§ **What to produce**
Where a line of the records contains the word "option", show that line.

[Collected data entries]
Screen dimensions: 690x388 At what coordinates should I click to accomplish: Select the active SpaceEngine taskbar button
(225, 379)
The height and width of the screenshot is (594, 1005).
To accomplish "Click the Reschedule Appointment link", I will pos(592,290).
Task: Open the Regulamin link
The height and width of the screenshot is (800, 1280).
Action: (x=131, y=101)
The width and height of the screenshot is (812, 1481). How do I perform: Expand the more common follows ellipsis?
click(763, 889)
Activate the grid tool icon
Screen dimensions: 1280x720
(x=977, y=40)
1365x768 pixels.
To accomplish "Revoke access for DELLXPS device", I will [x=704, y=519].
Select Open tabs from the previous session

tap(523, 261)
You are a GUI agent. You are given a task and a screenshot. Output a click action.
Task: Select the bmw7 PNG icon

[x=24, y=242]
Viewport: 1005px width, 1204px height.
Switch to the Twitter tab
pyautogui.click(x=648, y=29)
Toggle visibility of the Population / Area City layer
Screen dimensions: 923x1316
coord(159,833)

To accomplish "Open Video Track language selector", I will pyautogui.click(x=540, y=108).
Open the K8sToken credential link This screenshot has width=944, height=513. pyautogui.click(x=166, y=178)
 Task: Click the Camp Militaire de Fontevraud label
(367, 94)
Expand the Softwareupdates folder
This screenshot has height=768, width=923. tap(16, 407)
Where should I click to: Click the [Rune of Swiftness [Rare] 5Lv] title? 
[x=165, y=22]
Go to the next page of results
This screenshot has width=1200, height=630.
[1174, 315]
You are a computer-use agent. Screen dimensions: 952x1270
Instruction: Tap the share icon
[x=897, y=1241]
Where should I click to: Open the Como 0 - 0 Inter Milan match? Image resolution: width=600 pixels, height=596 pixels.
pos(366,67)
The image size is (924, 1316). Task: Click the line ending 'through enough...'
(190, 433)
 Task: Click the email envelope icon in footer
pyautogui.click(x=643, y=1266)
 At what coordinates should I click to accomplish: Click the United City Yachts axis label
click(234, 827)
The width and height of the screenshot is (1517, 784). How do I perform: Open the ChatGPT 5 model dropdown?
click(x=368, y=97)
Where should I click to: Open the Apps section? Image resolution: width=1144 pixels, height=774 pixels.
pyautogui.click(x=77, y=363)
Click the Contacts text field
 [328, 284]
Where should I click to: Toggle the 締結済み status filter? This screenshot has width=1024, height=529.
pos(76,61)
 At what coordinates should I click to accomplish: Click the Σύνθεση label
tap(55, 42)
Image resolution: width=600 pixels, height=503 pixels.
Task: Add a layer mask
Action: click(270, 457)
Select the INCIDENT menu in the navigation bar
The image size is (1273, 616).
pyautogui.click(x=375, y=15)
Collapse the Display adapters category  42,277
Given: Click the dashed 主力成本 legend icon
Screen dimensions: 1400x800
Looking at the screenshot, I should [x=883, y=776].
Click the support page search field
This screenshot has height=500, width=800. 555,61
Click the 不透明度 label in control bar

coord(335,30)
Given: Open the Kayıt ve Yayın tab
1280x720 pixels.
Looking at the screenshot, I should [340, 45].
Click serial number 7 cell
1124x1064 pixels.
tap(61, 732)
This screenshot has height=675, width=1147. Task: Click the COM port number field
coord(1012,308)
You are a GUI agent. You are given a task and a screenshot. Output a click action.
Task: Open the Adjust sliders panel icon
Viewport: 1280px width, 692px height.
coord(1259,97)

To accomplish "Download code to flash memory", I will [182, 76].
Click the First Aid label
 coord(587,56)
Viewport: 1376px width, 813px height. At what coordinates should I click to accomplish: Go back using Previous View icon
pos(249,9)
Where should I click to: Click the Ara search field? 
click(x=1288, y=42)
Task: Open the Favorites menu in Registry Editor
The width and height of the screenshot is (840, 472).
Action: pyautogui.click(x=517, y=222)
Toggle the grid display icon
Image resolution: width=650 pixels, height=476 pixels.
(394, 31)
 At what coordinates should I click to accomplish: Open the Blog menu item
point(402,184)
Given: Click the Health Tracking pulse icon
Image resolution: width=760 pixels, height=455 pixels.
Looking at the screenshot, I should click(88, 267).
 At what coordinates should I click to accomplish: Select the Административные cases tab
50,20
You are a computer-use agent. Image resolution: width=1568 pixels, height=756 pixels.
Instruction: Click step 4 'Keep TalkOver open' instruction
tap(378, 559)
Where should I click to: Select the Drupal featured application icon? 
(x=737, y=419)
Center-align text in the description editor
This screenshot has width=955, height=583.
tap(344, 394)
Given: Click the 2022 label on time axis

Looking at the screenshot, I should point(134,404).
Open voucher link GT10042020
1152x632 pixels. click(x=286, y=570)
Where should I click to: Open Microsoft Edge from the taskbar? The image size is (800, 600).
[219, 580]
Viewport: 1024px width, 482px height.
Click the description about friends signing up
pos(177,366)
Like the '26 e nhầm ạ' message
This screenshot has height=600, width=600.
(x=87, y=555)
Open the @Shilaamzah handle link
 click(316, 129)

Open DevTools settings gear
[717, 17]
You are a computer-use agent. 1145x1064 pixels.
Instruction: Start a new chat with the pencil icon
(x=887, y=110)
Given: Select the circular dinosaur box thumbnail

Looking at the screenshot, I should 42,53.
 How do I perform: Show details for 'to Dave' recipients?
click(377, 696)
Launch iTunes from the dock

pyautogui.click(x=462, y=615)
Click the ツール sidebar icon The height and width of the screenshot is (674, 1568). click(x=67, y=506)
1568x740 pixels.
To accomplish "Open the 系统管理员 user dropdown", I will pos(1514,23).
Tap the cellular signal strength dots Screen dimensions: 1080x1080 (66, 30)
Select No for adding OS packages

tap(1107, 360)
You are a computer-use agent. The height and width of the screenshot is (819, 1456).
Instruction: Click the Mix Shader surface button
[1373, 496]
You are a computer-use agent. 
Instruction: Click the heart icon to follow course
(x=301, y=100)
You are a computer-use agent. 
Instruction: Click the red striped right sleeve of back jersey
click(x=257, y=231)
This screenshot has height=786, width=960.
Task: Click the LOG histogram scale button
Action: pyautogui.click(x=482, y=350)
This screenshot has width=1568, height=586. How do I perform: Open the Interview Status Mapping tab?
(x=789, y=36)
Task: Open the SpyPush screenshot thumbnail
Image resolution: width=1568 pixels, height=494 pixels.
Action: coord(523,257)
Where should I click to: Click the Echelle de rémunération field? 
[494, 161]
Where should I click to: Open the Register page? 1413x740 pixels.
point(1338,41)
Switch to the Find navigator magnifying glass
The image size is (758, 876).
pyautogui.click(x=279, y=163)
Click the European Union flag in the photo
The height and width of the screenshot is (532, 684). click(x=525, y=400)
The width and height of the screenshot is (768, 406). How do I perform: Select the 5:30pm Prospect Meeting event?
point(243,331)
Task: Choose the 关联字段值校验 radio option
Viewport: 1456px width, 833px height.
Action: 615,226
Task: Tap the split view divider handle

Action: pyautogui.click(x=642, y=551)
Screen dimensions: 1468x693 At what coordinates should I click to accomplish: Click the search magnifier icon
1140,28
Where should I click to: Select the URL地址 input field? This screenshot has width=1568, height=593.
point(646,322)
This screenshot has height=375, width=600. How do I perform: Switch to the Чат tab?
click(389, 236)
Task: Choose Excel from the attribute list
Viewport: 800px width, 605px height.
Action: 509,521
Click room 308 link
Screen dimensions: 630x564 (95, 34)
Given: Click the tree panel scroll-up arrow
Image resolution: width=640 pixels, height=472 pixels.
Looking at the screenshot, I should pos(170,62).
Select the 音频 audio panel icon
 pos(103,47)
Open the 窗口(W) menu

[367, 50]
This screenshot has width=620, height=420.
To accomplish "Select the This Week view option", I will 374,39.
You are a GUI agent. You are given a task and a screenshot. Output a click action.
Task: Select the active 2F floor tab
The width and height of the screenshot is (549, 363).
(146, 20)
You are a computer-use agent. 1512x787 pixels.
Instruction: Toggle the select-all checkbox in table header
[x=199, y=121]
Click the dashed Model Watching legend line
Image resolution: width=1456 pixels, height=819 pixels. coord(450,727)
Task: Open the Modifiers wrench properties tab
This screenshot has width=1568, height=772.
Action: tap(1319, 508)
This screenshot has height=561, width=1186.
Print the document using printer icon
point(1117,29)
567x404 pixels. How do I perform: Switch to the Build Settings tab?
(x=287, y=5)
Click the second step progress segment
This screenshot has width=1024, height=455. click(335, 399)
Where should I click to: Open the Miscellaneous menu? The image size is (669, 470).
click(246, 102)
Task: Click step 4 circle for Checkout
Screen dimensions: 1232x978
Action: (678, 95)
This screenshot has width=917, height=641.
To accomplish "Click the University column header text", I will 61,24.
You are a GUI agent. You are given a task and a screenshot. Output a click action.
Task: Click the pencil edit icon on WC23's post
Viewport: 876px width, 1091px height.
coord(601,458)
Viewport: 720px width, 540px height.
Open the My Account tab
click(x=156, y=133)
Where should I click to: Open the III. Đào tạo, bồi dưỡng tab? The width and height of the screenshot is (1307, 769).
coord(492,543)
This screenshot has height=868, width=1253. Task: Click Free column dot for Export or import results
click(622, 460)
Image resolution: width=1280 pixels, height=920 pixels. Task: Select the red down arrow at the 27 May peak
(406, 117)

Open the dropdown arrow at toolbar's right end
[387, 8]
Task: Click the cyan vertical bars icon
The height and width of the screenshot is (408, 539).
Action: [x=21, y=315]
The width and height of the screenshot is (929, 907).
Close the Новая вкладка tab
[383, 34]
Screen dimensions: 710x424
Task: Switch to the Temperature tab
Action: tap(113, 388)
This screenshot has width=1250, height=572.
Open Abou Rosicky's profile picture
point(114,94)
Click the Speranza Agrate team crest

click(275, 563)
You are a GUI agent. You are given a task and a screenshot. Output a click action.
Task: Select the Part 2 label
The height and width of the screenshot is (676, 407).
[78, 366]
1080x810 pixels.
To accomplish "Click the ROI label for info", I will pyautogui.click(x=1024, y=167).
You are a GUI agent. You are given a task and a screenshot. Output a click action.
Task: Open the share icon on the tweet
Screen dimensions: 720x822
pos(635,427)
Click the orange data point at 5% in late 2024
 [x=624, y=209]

§ **Exercise result**
Task: Choose the 关联字段值校验 radio option
To accomplish "Select the This Week view option", I will 374,39.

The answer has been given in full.